Italy struggles to see itself colourful. If a gentleman who says that another winning athlete like Paola Egonu (born in Cittadella to Nigerian parents) has little to do with Italy, yet gets more than half a million votes in the European Championships, and another who says we must defend the “our white race”, and yet it finds itself governing the richest region in Italy, well then we have a problem. An integration problem. But we have the problem, not them. If you listen to the interviews of Ali, Crippa and Simonelli as well as those of all the other “second generation” boys and girls, you will see that the problem is not them not wanting to be like us. They have no doubt that they are and feel Italian. The problem is “us”, white Italians, who struggle to accept them as part of the nation. That an Italian can only be white (and Christian) is an assumption that all or many of us still maintain, despite the fact that, since 1973, Italy is no longer a country of emigration but of immigration. More than fifty years have passed, but today like yesterday we are still here, unable to understand and accept this demographic transformation of the Bel Paese.

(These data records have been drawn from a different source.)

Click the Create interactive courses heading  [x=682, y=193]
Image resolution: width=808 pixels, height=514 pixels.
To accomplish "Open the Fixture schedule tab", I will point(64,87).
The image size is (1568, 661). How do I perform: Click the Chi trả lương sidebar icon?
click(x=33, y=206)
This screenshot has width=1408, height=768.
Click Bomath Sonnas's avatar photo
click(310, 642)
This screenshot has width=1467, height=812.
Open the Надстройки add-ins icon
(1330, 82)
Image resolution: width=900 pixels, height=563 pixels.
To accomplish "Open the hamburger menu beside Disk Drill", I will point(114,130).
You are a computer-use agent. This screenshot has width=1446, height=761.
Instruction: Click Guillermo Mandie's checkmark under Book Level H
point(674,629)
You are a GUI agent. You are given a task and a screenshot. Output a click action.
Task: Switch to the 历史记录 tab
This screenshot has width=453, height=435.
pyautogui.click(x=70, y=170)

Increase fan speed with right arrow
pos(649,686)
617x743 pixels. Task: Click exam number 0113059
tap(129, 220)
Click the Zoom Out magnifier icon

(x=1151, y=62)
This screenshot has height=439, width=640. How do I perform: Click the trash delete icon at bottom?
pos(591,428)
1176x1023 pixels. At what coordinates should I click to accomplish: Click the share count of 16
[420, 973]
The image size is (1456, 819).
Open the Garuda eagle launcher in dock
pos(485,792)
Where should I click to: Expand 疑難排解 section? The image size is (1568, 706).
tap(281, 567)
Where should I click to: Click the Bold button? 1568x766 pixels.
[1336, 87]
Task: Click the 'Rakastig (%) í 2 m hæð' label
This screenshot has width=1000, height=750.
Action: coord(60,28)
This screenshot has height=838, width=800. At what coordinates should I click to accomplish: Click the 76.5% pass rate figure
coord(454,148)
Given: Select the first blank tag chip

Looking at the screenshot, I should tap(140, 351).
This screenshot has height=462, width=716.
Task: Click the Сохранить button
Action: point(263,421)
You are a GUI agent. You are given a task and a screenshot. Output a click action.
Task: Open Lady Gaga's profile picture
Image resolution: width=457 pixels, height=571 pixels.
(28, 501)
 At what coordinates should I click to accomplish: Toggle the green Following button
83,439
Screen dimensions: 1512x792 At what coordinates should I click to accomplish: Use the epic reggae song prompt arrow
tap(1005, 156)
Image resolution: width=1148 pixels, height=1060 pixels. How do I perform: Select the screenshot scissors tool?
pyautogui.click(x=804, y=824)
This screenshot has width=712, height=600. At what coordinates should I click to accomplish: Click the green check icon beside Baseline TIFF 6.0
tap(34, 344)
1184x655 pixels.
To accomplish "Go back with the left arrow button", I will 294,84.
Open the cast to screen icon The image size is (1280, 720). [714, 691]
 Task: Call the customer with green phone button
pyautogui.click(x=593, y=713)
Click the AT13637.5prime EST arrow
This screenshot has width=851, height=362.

It is not surprising, therefore, that among the thousands of young people who leave Italy every year (between 2011 and 2021, around half a million Italians between 18 and 34 years old moved abroad), the boys and girls of “second generation” are very numerous. Some of them, who live here in England, I interviewed recently for one of my research projects. The recurring theme is always the same: they leave Italy because they don’t see economic prospects, but also because Italy doesn’t recognize them as its own children. Rejected by their nation, some of them stop considering themselves Italian and rediscover their other identity, the one associated with their parents. An identity that many say is impossible to embrace in a country like Italy, saturated with whiteness. (I’ll add parentheses: even if Italians are not very white, just look at what a young Sicilian anthropologist, Alfredo Niceforo, wrote in 1901 about the “negroid race” of the people of the South, as opposed to the Aryan race of the Italians of the North. Distinction then migrated to the United States where at the beginning of the twentieth century Italian migrants were equated with African-Americans.

Rethink ourselves as a nation

The problem of integration is therefore that of an old Italy, which continues to think of itself as white (and Christian) and which struggles to come to terms with the new Italy, made up of the children of migration. The very fact that the law on citizenship reform, which provides for an easier path for the naturalization of the children of immigrants, has languished in Parliament for decades is a clear sign of this inability, both on the part of politics and on the part of society, to rethink ourselves as a nation.

It is therefore good to rejoice and exult in the victories of the “new Italians”, but if we want these victories to leave their mark, all of Italy must change pace, get on track and run towards a more inclusive future, open to change, and recognize itself for what it already is and will be more so in the future. A multiracial society, where the blue of our athletes, as Valerio and Vanni Spinella write in their book “The colors of blue. Ten stories of athletics without borders” (Ultra, 2024), is made up of many colours. It will be good to remember this when, once the race is over, we turn off the television or close the pages of the newspaper.